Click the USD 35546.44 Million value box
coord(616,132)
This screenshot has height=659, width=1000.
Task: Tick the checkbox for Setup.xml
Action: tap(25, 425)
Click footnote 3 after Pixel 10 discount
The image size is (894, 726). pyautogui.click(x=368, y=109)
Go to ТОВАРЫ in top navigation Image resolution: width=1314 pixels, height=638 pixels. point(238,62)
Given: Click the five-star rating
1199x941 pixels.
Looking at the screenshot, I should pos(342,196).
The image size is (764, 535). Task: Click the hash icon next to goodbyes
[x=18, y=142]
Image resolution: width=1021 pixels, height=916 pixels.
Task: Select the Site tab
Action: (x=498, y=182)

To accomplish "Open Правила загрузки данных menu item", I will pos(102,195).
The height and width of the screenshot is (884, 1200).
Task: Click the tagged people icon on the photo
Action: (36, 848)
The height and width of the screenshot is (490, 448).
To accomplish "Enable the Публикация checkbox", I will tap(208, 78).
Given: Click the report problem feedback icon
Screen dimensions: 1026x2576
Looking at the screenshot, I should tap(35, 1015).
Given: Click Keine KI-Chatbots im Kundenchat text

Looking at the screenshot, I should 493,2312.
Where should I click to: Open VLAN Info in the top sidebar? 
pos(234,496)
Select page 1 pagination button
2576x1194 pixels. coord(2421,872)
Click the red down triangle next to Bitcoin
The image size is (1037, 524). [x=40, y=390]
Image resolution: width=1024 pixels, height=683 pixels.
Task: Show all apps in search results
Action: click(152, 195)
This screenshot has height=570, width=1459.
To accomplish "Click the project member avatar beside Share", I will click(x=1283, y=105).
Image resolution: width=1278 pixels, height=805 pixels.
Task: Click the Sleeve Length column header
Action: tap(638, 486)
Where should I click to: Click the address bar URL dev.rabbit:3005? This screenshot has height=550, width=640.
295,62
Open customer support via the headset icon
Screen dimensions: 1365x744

——

Down to the last line, give the records again exactly.

Click the USD 35546.44 Million value box
coord(616,132)
This screenshot has height=659, width=1000.
Task: Tick the checkbox for Setup.xml
Action: tap(25, 425)
Click footnote 3 after Pixel 10 discount
The image size is (894, 726). pyautogui.click(x=368, y=109)
Go to ТОВАРЫ in top navigation Image resolution: width=1314 pixels, height=638 pixels. point(238,62)
Given: Click the five-star rating
1199x941 pixels.
Looking at the screenshot, I should pos(342,196).
The image size is (764, 535). Task: Click the hash icon next to goodbyes
[x=18, y=142]
Image resolution: width=1021 pixels, height=916 pixels.
Task: Select the Site tab
Action: (x=498, y=182)

To accomplish "Open Правила загрузки данных menu item", I will pos(102,195).
The height and width of the screenshot is (884, 1200).
Task: Click the tagged people icon on the photo
Action: (36, 848)
The height and width of the screenshot is (490, 448).
To accomplish "Enable the Публикация checkbox", I will tap(208, 78).
Given: Click the report problem feedback icon
Screen dimensions: 1026x2576
Looking at the screenshot, I should tap(35, 1015).
Given: Click Keine KI-Chatbots im Kundenchat text

Looking at the screenshot, I should 493,2312.
Where should I click to: Open VLAN Info in the top sidebar? 
pos(234,496)
Select page 1 pagination button
2576x1194 pixels. coord(2421,872)
Click the red down triangle next to Bitcoin
The image size is (1037, 524). [x=40, y=390]
Image resolution: width=1024 pixels, height=683 pixels.
Task: Show all apps in search results
Action: click(152, 195)
This screenshot has height=570, width=1459.
To accomplish "Click the project member avatar beside Share", I will click(x=1283, y=105).
Image resolution: width=1278 pixels, height=805 pixels.
Task: Click the Sleeve Length column header
Action: tap(638, 486)
Where should I click to: Click the address bar URL dev.rabbit:3005? This screenshot has height=550, width=640.
295,62
Open customer support via the headset icon
Screen dimensions: 1365x744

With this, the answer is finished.